Hope is not something that can be given to another person. It cannot be argued into existence, reassured into being, or produced through sufficient love and encouragement. For a child or teenager who has been through severe depression or a suicidal crisis, hope tends to return the way light returns in the morning — gradually, almost imperceptibly, until at some point you realize it is there and cannot remember exactly when it arrived.

Your role as a parent in that process is not to be the source of hope but to be the conditions in which hope can grow. This is a meaningful distinction. Being the source of hope places pressure on the child to receive what you are offering, to feel what you want them to feel, to be further along in recovery than they are in order to spare you the ongoing anxiety of their struggle. Being the conditions in which hope can grow asks something different of you: steadiness, consistency, patience, and the willingness to remain present in the ordinary without requiring the ordinary to be better than it is.

One of the most evidence-backed frameworks for supporting hope in young people is what developmental psychologists call future orientation — the capacity to imagine, invest in, and act toward a future that has not yet arrived. Future orientation is a protective factor against suicidal behavior: young people who can form detailed, positive images of a future self are significantly less likely to engage in suicidal behavior than those who cannot. Depression and suicidal crisis impair future orientation — the neurological machinery for imagining the future is disrupted by the same processes that produce hopelessness.
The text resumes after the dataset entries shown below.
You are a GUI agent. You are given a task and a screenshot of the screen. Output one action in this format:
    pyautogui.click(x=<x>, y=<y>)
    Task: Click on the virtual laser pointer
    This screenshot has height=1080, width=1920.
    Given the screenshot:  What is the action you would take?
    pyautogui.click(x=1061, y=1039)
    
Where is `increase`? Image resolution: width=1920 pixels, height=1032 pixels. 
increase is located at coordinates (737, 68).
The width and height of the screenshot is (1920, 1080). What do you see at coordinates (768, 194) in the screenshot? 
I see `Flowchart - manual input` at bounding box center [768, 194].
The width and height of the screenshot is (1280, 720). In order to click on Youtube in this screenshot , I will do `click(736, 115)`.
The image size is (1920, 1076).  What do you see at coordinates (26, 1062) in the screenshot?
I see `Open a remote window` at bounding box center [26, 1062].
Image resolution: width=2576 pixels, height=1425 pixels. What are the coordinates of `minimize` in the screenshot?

Rebuilding future orientation is not accomplished through pep talks. It is accomplished through small, concrete investments in the future that create evidence of a future existing. Helping your child sign up for a class they expressed mild interest in. Buying a book they mentioned. Planning a small trip several months away — not with grand expectations, but simply as a marker in time that says: we will still be here, and something worth doing will be happening. These small investments plant forward-looking stakes that accumulate into a sense that the future is real and belongs to the child.

Adolescent neuroplasticity is genuine and worth understanding. The adolescent brain retains significant plasticity — the capacity for change and reorganization — that makes young people, in many ways, more capable of recovery from mental health crises than adults who have the same experiences later in life. The neuroscience of adolescent recovery is, in important ways, encouraging: the developing brain responds to appropriate treatment, to positive experiences, and to improved environmental conditions in ways that can produce lasting change.

Language around hope matters. Offering grand assurances — “everything is going to be fine” — often backfires with a teenager who has learned that things are not always fine, and who reads empty reassurance as evidence that the adult does not understand the real situation. More grounded language is more effective: “I don’t know exactly what things are going to look like, but I do know that this moment is not the whole story.” “I’ve seen you get through things that looked impossible before.” “I’m not going to pretend this is easy — but I’m also not ready to give up on what comes next, and I hope you’re not either.”

Hope does not require certainty. It does not require the absence of fear. It requires only a small opening — a willingness to remain uncertain about the future rather than certain that it is lost. That opening is where recovery grows. Your job is to help keep it open until your child can hold it on their own.